[Mesa-dev] [PATCH 3/9] glsl, nir: Make ir_quadop_bitfield_insert a vectorized operation.
Ilia Mirkin
imirkin at alum.mit.edu
Mon Jan 11 15:25:44 PST 2016
On Mon, Jan 11, 2016 at 6:18 PM, Ilia Mirkin <imirkin at alum.mit.edu> wrote:
> On Mon, Jan 11, 2016 at 6:13 PM, Matt Turner <mattst88 at gmail.com> wrote:
>> On Mon, Jan 11, 2016 at 2:57 PM, Ilia Mirkin <imirkin at alum.mit.edu> wrote:
>>> On Mon, Jan 11, 2016 at 5:48 PM, Matt Turner <mattst88 at gmail.com> wrote:
>>>> From: Kenneth Graunke <kenneth at whitecape.org>
>>>>
>>>> We would like to be able to combine
>>>>
>>>> result.x = bitfieldInsert(src0.x, src1.x, src2.x, src3.x);
>>>> result.y = bitfieldInsert(src0.y, src1.y, src2.y, src3.y);
>>>> result.z = bitfieldInsert(src0.z, src1.z, src2.z, src3.z);
>>>> result.w = bitfieldInsert(src0.w, src1.w, src2.w, src3.w);
>>>>
>>>> into a single ivec4 bitfieldInsert operation.

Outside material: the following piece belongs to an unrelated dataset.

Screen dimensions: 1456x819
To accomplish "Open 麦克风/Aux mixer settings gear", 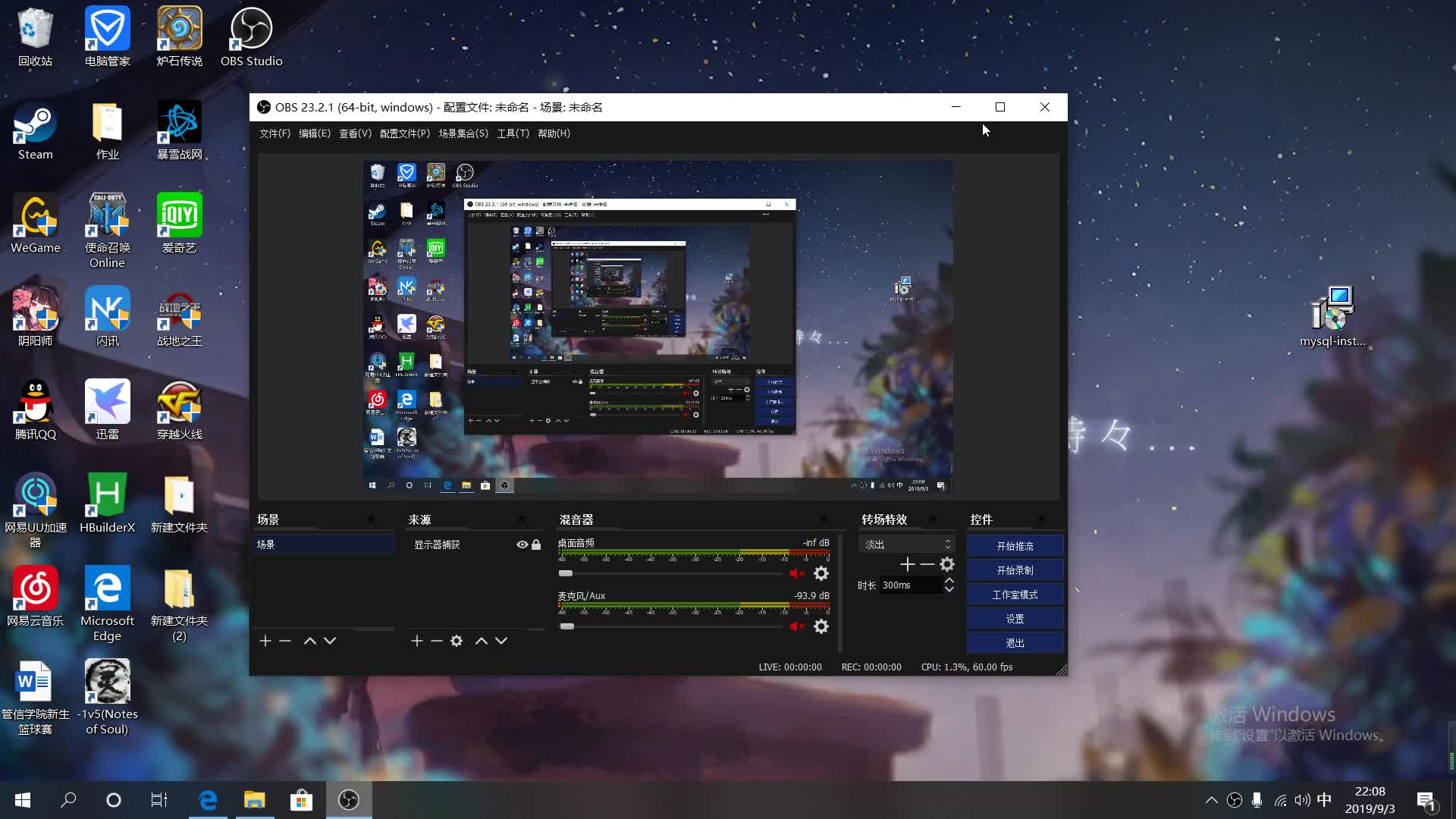I will (x=821, y=626).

This should be possible
>>>> with most drivers.
>>>>
>>>> This patch changes the offset and bits parameters from scalar ints
>>>> to ivecN or uvecN. The type of all four operands will be the same,
>>>> for simplicity.
>>>>
>>>> Signed-off-by: Kenneth Graunke <kenneth at whitecape.org>
>>>> Reviewed-by: Matt Turner <mattst88 at gmail.com>
>>>> ---
>>>> [mattst88] v2:
>>>> Use swizzle(expr, SWIZZLE_XXXX, type->vector_elements) instead of
>>>> swizzle_for_size(expr, type->vector_elements). The latter does not
>>>> provide the wanted operation of expanding a scalar.
>>>>
>>>> Expand arguments to bitfield_insert() in ldexp() lowering passes.
>>>>
>>>> src/glsl/builtin_functions.cpp | 8 +++++++-
>>>> src/glsl/ir.h | 1 -
>>>> src/glsl/ir_constant_expression.cpp | 6 +++---
>>>> src/glsl/ir_validate.cpp | 5 +++--
>>>> src/glsl/lower_instructions.cpp | 8 ++++----
>>>> src/glsl/nir/nir_opcodes.py | 4 ++--
>>>> 6 files changed, 19 insertions(+), 13 deletions(-)
>>>>
>>>> diff --git a/src/glsl/builtin_functions.cpp b/src/glsl/builtin_functions.cpp
>>>> index 602852a..38383bc 100644
>>>> --- a/src/glsl/builtin_functions.cpp
>>>> +++ b/src/glsl/builtin_functions.cpp
>>>> @@ -4902,13 +4902,19 @@ builtin_builder::_bitfieldExtract(const glsl_type *type)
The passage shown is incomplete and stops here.